January 20,2011. The snow is falling heavy. It is pretty.I wish I felt the joy of it more.I'm tired, stressed, and sad. This week I went back to work full time since mom lost her speech and the brain tumors were discovered in November.I'm exhausted.I've been working with Red Cross to get Tim home for a little bit of time.I handle a lot of those things to take them off dad so he can focus on mom.I'm ok with that. I'm just very weary.Mom had her birthday the other day. Most likely it'll have been her last. sometimes it's hard to look at the day as joyful to have that day and not "Oh, this is the last birthday with mom" type of thought. I pray God will change that in me.

January 25,2011. I'm sitting alone in Panera. That is something I do so rarely. But I just need a few minutes to myself. No customers. No demands. No house chores. No family. and NO CANCER. Just a few minutes to myself so very needed. I can pray. I can reflect. And I can journal. I'm very sad. The last couple of days have been really hard for me. Mom is getting worse.She is confused more and more.Yesterday she didn't know how to play UNO. That was heartbreaking, especially because we love games so much. She is confused how to use the DVD player and TV. She needs someone to sit with her.She sleeps a lot and has a lot of stomach problems.She's still eating, but not a lot........I've been going through pictures, preparing for the funeral, so when the time does come, it won't be as overwhelming.I'm really sad. REady to let go in some ways, yes, but still very sad. I spent a lot of time on the phone the last week with Red Cross, getting Tim home for emergency leave(from the USMC). He is home right now. It's so good to have him here. 

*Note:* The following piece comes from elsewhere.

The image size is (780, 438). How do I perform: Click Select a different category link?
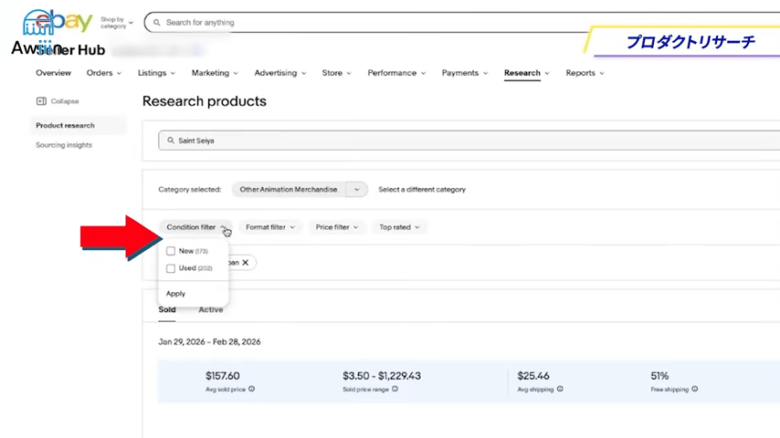[421, 189]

My, how God has brought me so far from those days. Those were such painful moments. Moments I wouldn't trade, though. It was in that time that I learned the value of living life one day at a time.Today, with the sun shining, as I've been reflecting, I thank God for continuing to show me Himself. I think He has grown me in deeper ways that never could've happened without this experience. He's opened doors of opportunity with things like Relay for Life and meeting people I never would've known otherwise. I see God In the little things-like the sun in February. Or a compliment that was very unexpected. Or a friendship developed that makes a big difference. Or a hug. There are still painful moments. Lately there have been a lot of little reminders of mom-things that pop out at me and make me miss her quite unexpectedly. I think that will probably always happen. But even in those moments, I know God is there. He promised He would never leave me nor forsake me. I've seen that. One day at a time.